Since then, many physicians – who had used the drug and evaluated its clinical effectiveness using observational tools – have sued, claiming that the drug was effective. Since then, data collection and publications have multiplied. Currently, 195 studies on hydroxychloroquine have been published (131 have been peer-reviewed) and almost 70% of them report sufficiently positive data (most of these studies are retrospective-observational).

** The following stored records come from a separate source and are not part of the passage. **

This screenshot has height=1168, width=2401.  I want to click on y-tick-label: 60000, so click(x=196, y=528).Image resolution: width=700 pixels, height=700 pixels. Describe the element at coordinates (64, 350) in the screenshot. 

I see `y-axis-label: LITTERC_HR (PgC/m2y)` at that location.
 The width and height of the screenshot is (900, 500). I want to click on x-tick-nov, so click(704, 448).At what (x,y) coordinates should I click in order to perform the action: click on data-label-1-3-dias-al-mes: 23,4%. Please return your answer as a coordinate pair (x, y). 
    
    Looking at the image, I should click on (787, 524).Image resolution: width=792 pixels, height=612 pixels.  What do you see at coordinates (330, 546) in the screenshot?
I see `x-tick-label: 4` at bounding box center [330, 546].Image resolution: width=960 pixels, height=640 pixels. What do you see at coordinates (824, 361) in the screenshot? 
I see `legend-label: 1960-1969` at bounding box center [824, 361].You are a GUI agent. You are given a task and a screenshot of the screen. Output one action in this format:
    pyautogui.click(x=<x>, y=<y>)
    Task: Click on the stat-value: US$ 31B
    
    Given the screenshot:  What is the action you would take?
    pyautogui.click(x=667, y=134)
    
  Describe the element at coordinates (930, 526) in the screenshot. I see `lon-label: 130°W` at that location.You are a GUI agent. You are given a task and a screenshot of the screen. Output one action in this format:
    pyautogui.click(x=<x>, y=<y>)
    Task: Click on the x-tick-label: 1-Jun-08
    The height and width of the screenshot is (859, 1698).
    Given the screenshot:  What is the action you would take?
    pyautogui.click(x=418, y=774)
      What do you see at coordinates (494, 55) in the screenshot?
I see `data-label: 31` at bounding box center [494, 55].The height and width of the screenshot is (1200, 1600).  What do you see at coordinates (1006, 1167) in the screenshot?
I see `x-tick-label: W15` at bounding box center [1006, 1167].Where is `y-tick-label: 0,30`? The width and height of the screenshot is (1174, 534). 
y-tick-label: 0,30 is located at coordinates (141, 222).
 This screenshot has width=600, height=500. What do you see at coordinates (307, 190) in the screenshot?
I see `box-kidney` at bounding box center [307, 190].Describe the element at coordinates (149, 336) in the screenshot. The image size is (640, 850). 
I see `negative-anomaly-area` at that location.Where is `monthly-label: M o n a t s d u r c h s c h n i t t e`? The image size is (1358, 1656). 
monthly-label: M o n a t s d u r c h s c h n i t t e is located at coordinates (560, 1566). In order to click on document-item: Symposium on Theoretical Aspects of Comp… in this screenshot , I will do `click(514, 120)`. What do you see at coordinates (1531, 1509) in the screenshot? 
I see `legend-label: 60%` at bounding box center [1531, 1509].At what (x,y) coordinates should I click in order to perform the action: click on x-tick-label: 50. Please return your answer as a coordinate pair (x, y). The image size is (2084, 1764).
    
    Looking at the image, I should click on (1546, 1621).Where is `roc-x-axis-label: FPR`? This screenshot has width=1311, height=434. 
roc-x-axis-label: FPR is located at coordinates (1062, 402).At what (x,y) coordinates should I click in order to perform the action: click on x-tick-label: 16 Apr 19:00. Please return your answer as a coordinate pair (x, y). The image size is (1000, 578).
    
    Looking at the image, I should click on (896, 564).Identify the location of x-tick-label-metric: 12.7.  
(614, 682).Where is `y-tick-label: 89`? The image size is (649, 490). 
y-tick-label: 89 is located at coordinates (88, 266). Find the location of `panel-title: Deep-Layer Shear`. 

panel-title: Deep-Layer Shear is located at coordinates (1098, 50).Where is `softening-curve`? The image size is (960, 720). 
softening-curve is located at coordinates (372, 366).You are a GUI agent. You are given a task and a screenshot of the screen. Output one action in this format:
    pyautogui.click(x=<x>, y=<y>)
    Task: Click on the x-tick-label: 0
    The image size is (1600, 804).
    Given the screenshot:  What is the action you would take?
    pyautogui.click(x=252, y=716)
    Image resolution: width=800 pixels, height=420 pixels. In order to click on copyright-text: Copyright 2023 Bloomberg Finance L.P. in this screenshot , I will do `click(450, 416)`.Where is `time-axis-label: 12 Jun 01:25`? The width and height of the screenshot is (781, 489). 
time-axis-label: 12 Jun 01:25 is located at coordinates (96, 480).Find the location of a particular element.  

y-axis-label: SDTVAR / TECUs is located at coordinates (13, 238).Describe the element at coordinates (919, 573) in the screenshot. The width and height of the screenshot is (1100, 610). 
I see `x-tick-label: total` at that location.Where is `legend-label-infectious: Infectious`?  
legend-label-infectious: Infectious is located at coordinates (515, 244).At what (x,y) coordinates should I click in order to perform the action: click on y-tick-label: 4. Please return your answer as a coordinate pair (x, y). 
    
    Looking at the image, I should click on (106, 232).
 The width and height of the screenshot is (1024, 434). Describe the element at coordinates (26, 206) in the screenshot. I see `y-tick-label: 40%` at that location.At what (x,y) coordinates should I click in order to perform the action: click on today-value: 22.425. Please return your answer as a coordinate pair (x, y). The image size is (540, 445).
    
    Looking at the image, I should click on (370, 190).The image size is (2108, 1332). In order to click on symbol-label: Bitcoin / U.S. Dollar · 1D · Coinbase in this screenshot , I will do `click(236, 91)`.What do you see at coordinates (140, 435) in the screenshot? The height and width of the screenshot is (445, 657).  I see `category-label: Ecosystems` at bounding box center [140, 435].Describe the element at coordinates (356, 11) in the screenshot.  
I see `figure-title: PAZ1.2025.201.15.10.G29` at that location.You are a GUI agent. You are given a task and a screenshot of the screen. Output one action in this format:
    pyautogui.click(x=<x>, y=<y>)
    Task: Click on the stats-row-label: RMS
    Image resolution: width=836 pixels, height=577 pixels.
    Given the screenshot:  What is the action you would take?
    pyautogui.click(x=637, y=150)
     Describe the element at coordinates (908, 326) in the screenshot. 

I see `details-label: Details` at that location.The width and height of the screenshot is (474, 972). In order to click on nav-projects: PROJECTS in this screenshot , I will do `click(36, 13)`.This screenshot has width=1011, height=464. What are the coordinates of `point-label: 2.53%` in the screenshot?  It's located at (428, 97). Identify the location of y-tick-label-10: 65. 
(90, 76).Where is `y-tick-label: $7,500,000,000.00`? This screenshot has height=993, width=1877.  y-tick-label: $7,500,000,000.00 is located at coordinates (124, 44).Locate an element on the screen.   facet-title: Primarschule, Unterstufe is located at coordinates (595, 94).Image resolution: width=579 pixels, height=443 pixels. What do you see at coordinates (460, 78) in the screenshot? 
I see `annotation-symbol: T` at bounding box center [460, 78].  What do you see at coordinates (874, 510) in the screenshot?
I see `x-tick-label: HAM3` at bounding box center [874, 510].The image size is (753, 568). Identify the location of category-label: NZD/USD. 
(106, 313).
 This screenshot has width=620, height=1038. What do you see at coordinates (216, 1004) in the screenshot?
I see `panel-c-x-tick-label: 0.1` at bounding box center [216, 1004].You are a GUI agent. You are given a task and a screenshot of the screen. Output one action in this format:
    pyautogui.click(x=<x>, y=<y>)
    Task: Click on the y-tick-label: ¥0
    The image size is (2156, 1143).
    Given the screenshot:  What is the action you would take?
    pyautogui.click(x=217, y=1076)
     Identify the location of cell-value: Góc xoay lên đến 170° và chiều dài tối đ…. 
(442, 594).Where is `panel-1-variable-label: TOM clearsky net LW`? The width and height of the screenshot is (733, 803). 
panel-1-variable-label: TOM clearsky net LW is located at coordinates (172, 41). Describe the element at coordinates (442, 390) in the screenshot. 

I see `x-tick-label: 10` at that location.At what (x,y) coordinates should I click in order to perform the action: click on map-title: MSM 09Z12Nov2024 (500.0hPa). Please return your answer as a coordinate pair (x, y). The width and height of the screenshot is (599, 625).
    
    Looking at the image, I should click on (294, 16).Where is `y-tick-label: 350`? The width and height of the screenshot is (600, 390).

AIFA’s brake had been motivated by several randomized studies, the strongest of which referred to two mega trials randomized by WHO, Recovery and Solidarity, both of which would have confirmed the drug’s ineffectiveness, but both focused on a “study” of “advanced” disease, which was in contradiction with the thesis supported by the 150 doctors, including chief hematologists, heads of infectious disease departments, general practitioners and USCA, which limited the use of the drug to “early” interventions, i.e., the drug should be administered at the onset of the first symptoms of the disease, after which the drug would reduce its actual effectiveness.
Doctors complained that their autonomy of decision-making, protected by the Constitution and the law, was violated by prescribing the drug on their own responsibility to patients who were not hospitalized. “The choice of whether or not to use the drug, in a situation of doubt and contrast in the scientific community, on the basis of unambiguous clinical data, concerning its efficacy only at the early stage of the disease – the order of the Council of State states – must be referred to the autonomy of decision and responsibility of the individual physician,” “in science and conscience,” and with the obvious informed consent of the individual patient. The constant and attentive monitoring of the doctor who prescribed it remains firm. The order specifies that the IAAF’s decision to exclude the prescription of hydroxychloroquine outside the MA from the reimbursement scheme is not subject to suspension (or litigation).